> _What you will do_
Extract each line from the records below that contains the word "This".
----------------------------------------
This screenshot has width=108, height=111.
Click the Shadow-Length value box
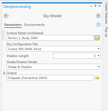(77, 56)
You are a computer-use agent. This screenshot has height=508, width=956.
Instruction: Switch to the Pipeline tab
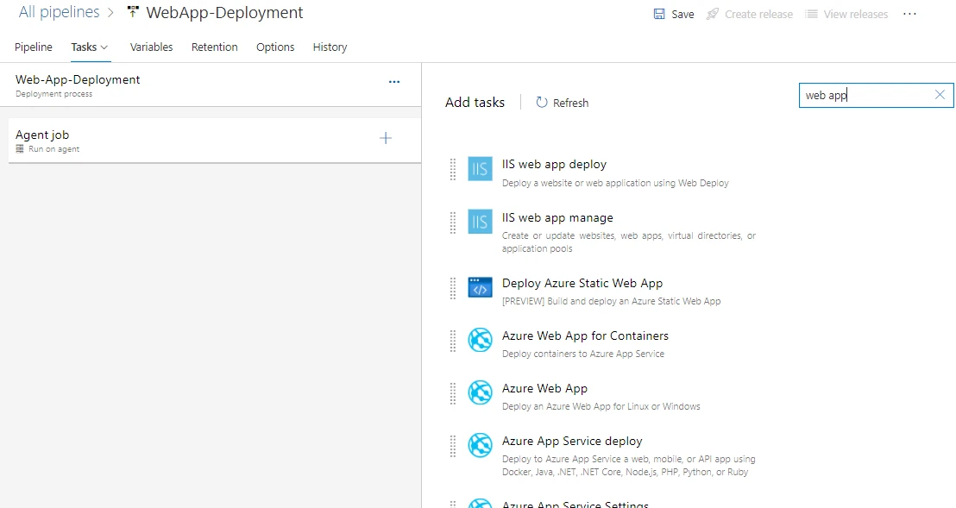tap(34, 47)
----------------------------------------
> _Answer to the task_
This screenshot has width=108, height=111.
You are a computer-use agent. This screenshot has height=508, width=956.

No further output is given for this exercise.